Linear regression was performed in order to analyze the relationship between grassland traits and the vegetation indices. The choice of the pattern is strongly influenced by the distribution of data and, consequently, by the type of relationship between vegetation index and trait. Consequently, the assessment of the quality of the relationship was achieved by calculating the coefficient of determination (R²) and the root mean square error (RMSE). According to classification suggested by [27], we distinguish three classes: (1) strong correlation: R² > 0.7; (2) moderate correlation: 0.5 < R² < 0.7; and (3) weak correlation: R² < 0.5

3.5. Partial Least Squares Regression (PLSR)

Partial least squares regression (PLSR) is a useful statistical multivariate regression technique for explaining the relationship between hyperspectral data variables, the independent variables (X), and grassland traits, the dependent variables (Y). Indeed, its goal is to predict the dependent variables (Y), selecting a limited number of new orthogonal factors (T) and a set of specific loadings (P) able to simultaneously both X and Y, in order to reduce the high dimensionality of the input dataset [8,22,33,36,61,62,63,64]. Thus, X is calculated by applying the following equation:

$$X=T*P^T$$

(3)

T is called the “score matrix” and it is composed by the latent variables (LVs), while P is called the “loading matrix”. It is important to underline that P is not orthogonal while T has to maximize the covariance between X and Y with the following property (Equation (4)):

$$T*T^T=I$$

(4)

where I is the identify matrix.

Finally, Y is estimated by applying the following equation:

$$\stackrel{-}{{\displaystyle Y}}=T*B*C^T$$

(5)

where B is a diagonal matrix, which has regression weights as diagonal elements, and C is the “weight matrix” of the dependent variables.

The goodness of fit of the PLSR model depends on the number of selected LVs. Typically, it increases until it reaches a certain number of LVs before declining again. For that reason, it is fundamental to select the optimal number of LVs for each model, which allow us to obtain the best quality [64,65,66]. In this study, the optimal number of LVs for each PLSR model per grassland trait was estimated based on the root mean square error (RMSE) for the leave-one-out cross-validation (LOOCV). The criterion to add an additional LV to the model was that it had to reduce the RMSE of LOO cross-validation with >2%. The RMSE of the LOO (RMSE_LOO) was computed using the following equation:

$$RMS{E}_{LOO}=\sqrt{\frac{{\displaystyle \sum {\left({\overline{y}}_i-y_i\right)}^2}}{n}}$$

(6)

Information shown ::
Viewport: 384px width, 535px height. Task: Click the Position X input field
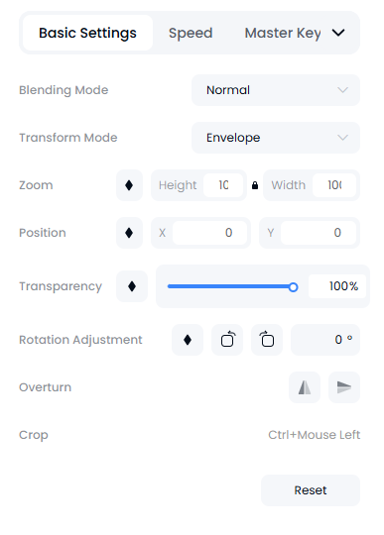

==

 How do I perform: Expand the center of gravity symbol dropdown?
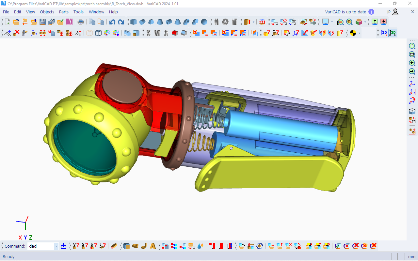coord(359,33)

Task requirements ::
1) List every correlation class that the regression methods passage defines, along with the R² range given for each.
2) Resume the regression methods passage, picking up immediately after Equation (6).

Expected answers ::
1)
1. Strong correlation: R² > 0.7
2. Moderate correlation: 0.5 < R² < 0.7
3. Weak correlation: R² < 0.5

2)
where $\overline{y_i}$ and y_i represent the leave-one-out predictions and observed values of the traits under investigation, respectively. Indeed, the model was fine-tuned without taking into account the observations i. Subsequently, the values of these observation were predicted by applying this model.

Although recent studies have shown that the optimal use of PLSR can be achieved by splitting the original dataset into a training dataset and an independent test set [67], in this work, the use of LOOCV, applied to a single calibration dataset, was necessary because we did not have a large enough experimental dataset to divide the samples into separate training and validation subsets. The assessment of the quality of the model was estimated using R² between measured and predicted values from the LOO cross-validation and the RMSE_LOO, while the usefulness and goodness-of-fit of calibration models were performed by residual predictive deviation (RPD), calculated as the ratio between the standard deviation of the reference dataset and the RMSE. On the contrary, there is not a specific statistical rule for setting the RPD thresholds and, for these reasons, in this paper, the commonly used classification in literature was adopted [51,52]. It involves three levels of classification: RPD < 3 is not useful because it means low predictive power; RPD > 3 is suitable for screening; RPD > 5 is suitable for detecting the accurate analysis (laboratory analysis).

All regression analysis was done using R (R_Core_Team 2013), by applying the pls package [68] to the three sub-datasets defined before.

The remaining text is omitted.